Paramount Chief Kyungu along with his counterpart Chikulamayembe have left President Arthur Peter Mutharika’s special adviser Symon Vuwa Kaunda egg-faced following their sudden change of heart to quash federalism as the two now say that they support the call for a federal state in Malawi.
When Vuwa Kaunda, who is presidential adviser on unity and parliamentary affairs held a series of meetings to garner support from the chiefs in government effort to counter federalism calls, the two condemned those who were calling for federalism arguing that the move would divide the country and marginalize further the northern region.
However, both Kyungu and Chikulamayembe have made a surprise change of mind.
Kyungu, who was the first to champion the anti-federalism campaign said he is comfortable with federalism.

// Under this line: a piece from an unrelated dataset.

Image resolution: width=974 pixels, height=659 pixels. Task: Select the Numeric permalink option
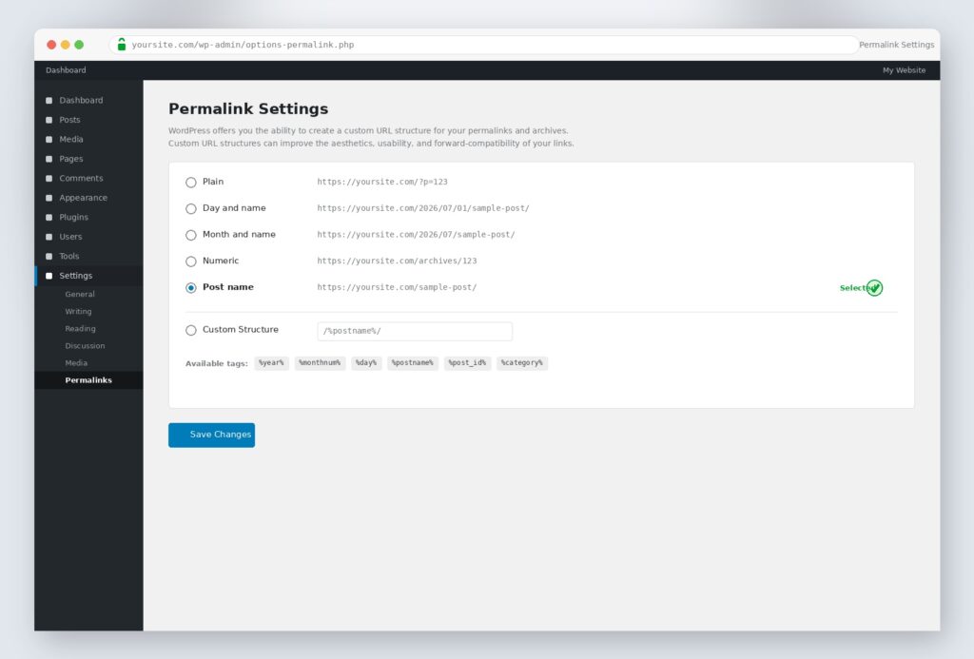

“But we need this to be a national call, not only from the people of the north. The North should not be seen to be the only one in support of federalism and I would want to advise its proponents to meet people in the Central and Southern regions to establish their stand and come up with a consensus,” said Kyungu who is from the northern district of Karonga.

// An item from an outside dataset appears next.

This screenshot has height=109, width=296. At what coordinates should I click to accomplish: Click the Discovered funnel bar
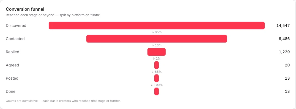point(157,26)
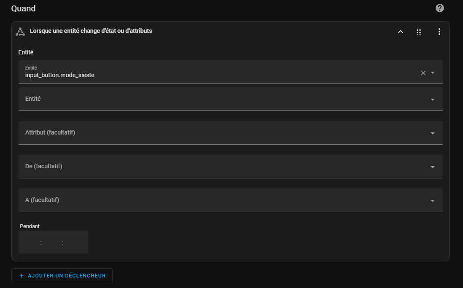Collapse the state trigger card with chevron

point(401,32)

However, Kyungu added that he would have been more comfortable with a proposal to have rotational presidency, arguing it is a viable solution to cries of segregation.
Chikulamayembe from another northern district of Rumphi said he is in full support of federalism and that he gave proponents of federalism a blessing to champion the debate.
“To me they have genuine reasons. I earlier condemned federalism because the proponents did not consult me as a chief and went ahead to raise the matter in Parliament,” he said.
Chikulamayembe said his new stand has not been influenced by criticism from Speaker of the National Assembly Richard Msowoya.
Msowoya, who is also from Karonga condemned the northern region chiefs for rebuffing federalism without properly understanding the concept.
“I am not a chief who can easily be pushed. I am a chief who speaks his mind and I am speaking my mind,” said Chikulamayembe while refusing to discuss whether his earlier position was just to please Vuwa Kaunda or was out of any incentive from government.
Meanwhile, President Peter Mutharika has called for “honest and lawful debate” on whether the country should adopt a federal system of government.
“It is a legitimate thing that people must be free to debate issues as long as they are doing it honestly and within the confines of the law,” said Mutharika at a news briefing on Monday October 6 in Blantyre.